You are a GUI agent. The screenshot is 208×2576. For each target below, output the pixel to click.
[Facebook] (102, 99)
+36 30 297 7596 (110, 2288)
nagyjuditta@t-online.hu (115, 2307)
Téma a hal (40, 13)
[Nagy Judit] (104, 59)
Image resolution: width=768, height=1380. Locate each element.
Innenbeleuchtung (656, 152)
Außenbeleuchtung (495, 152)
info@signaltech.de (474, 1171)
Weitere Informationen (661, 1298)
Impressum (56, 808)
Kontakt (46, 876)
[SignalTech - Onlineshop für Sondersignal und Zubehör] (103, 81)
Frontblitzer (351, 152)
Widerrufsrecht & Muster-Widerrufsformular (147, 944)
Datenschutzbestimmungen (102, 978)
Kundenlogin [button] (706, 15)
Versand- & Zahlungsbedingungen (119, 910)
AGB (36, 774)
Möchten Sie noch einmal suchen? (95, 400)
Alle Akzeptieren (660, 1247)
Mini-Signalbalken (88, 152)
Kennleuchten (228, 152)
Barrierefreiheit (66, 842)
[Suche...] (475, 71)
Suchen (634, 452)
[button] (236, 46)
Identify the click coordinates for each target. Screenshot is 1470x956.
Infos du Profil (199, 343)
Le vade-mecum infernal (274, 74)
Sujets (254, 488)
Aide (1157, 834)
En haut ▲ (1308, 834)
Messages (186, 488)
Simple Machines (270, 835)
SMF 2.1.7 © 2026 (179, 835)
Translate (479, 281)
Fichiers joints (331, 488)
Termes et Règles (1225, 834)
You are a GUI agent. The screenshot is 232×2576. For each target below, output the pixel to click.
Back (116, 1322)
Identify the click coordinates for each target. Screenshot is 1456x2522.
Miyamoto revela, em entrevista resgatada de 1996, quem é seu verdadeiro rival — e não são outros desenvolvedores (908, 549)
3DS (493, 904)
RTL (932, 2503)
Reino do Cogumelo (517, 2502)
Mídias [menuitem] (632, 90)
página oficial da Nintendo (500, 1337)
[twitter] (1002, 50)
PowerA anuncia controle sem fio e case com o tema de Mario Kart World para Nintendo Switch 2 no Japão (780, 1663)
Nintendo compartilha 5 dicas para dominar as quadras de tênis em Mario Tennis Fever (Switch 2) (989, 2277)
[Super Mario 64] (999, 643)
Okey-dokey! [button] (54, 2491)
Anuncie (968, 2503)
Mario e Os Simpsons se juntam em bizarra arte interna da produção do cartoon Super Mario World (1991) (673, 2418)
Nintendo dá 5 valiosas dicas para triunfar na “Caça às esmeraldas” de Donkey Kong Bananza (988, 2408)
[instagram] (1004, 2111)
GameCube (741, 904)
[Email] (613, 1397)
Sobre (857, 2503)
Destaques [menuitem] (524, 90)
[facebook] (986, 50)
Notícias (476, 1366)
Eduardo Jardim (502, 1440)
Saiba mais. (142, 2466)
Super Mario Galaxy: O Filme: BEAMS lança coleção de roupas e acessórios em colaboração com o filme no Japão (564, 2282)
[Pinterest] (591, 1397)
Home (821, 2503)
────
## REQUIRED WORK
Look through the data above. Copy every line with the string "dicas" in it.

## ANSWER FOR THIS EXERCISE
Nintendo compartilha 5 dicas para dominar as quadras de tênis em Mario Tennis Fever (Switch 2) (989, 2277)
Nintendo dá 5 valiosas dicas para triunfar na “Caça às esmeraldas” de Donkey Kong Bananza (988, 2408)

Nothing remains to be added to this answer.